Apache Hive Incompatible Changes and Limitations

Metastore schema upgrade: CDH 5.2.0 includes Hive version 0.13.1. Upgrading from an earlier Hive version to Hive 0.13.1 or later requires a metastore schema upgrade.

CDH 5 includes a new offline tool called schematool; Cloudera recommends you use this tool to upgrade your metastore schema. See Using the Hive Schema Tool in CDH for more information.

Hive upgrade: Upgrading Hive from an earlier CDH 5.x release to CDH 5.2 or later, requires several manual steps. Follow the upgrade guide closely. See Upgrading Hive.
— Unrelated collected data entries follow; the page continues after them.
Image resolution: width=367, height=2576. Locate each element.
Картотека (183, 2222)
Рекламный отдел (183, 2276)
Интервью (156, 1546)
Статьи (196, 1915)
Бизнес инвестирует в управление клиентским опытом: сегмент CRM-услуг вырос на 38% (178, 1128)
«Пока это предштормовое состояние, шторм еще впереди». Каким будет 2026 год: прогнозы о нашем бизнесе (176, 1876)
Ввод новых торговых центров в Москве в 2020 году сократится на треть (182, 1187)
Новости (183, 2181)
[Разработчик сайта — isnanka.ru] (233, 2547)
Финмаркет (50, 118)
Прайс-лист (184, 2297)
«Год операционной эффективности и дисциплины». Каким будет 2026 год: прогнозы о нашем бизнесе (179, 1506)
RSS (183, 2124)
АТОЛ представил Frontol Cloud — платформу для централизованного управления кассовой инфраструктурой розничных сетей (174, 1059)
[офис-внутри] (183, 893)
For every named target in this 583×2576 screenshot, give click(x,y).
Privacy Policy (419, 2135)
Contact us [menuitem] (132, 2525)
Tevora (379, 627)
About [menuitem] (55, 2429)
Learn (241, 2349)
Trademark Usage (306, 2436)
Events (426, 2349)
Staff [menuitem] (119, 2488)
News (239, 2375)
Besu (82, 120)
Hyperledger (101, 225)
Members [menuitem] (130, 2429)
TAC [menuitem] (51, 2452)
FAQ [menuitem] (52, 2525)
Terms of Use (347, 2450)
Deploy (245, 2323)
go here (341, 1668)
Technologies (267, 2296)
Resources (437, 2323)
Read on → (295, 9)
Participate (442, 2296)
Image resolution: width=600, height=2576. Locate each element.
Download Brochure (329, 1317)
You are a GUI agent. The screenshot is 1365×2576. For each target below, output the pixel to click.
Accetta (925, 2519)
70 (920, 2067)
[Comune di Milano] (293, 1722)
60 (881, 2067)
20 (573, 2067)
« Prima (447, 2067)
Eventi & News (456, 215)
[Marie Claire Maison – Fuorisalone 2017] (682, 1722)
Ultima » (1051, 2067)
Incompatible changes between any earlier CDH version and CDH 5.4.x:

  • CDH 5.2.0 and later clients cannot communicate with CDH 5.1.x and earlier servers. This means that you must upgrade the server before the clients.
  • As of CDH 5.2.0, DESCRIBE DATABASE returns additional fields: owner_name and owner_type. The command will continue to behave as expected if you identify the field you're interested in by its (string) name, but could produce unexpected results if you use a numeric index to identify the field(s).
  • CDH 5.2.0 implements HIVE-6248 , which includes some backward-incompatible changes to the HCatalog API.
  • The CDH 5.2 Hive JDBC driver is not wire-compatible with the CDH 5.1 version of HiveServer2. Make sure you upgrade Hive clients and all other Hive hosts in tandem: the server first, and then the clients.
  • HiveServer 1 is deprecated as of CDH 5.3, and will be removed in a future release of CDH. Users of HiveServer 1 should upgrade to HiveServer 2 as soon as possible. For more information, see HiveServer 2.
  • org.apache.hcatalog is deprecated as of CDH 5.3. All client-facing classes were moved from org.apache.hcatalog to org.apache.hive.hcatalog as of CDH 5.0 and the deprecated classes in org.apache.hcatalog will be removed altogether in a future release. If you are still using org.apache.hcatalog, you should move to org.apache.hive.hcatalog immediately.
  • Date partition columns: as of Hive version 13, implemented in CDH 5.2, Hive validates the format of dates in partition columns, if they are stored as dates. A partition column with a date in invalid form can neither be used nor dropped once you upgrade to CDH 5.2 or higher. To avoid this problem, do one of the following:
    • Fix any invalid dates before you upgrade. Hive expects dates in partition columns to be in the form YYYY-MM-DD.
    • Store dates in partition columns as strings or integers.
    You can use the following SQL query to find any partition-column values stored as dates:
    SELECT "DBS"."NAME", "TBLS"."TBL_NAME", "PARTITION_KEY_VALS"."PART_KEY_VAL"
    FROM "PARTITION_KEY_VALS"
      INNER JOIN "PARTITIONS" ON "PARTITION_KEY_VALS"."PART_ID" = "PARTITIONS"."PART_ID"
      INNER JOIN "PARTITION_KEYS" ON "PARTITION_KEYS"."TBL_ID" = "PARTITIONS"."TBL_ID"
      INNER JOIN "TBLS" ON "TBLS"."TBL_ID" = "PARTITIONS"."TBL_ID"
      INNER JOIN "DBS" ON "DBS"."DB_ID" = "TBLS"."DB_ID"
        AND "PARTITION_KEYS"."INTEGER_IDX" ="PARTITION_KEY_VALS"."INTEGER_IDX"
        AND "PARTITION_KEYS"."PKEY_TYPE" = 'date';
  • Decimal precision and scale: As of CDH 5.4, Hive support for decimal precision and scale changes as follows:
    1. When decimal is used as a type, it means decimal(10, 0) rather than a precision of 38 with a variable scale.
    2. When Hive is unable to determine the precision and scale of a decimal type (for example in the case of non-generic User-Defined Function (UDF) that has an evaluate() method that returns decimal), a precision and scale of (38, 18) is assumed. In previous versions, a precision of 38 and a variable scale were assumed. Cloudera recommends you develop generic UDFs instead, and specify exact precision and scale.
    3. When a decimal value is assigned or cast to a different decimal type, rounding is used to handle cases in which the precision of the value is greater than that of the target decimal type, as long as the integer portion of the value can be preserved. In previous versions, if the value's precision was greater than 38 (the only allowed precision for the decimal type), the value was set to null, regardless of whether the integer portion could be preserved.
  • Deprecation of HivePassThrough serde formats: As of CDH 5.4, HIVE-8910 changes how the storage handler uses the HivePassThroughOutputFormat class. It removes the empty default constructor, which breaks org.apache.hadoop.util.ReflectionUtils.newInstance and throws a NoSuchMethodException. The workaround is to re-create the Hive tables without HivePassThrough serde formats.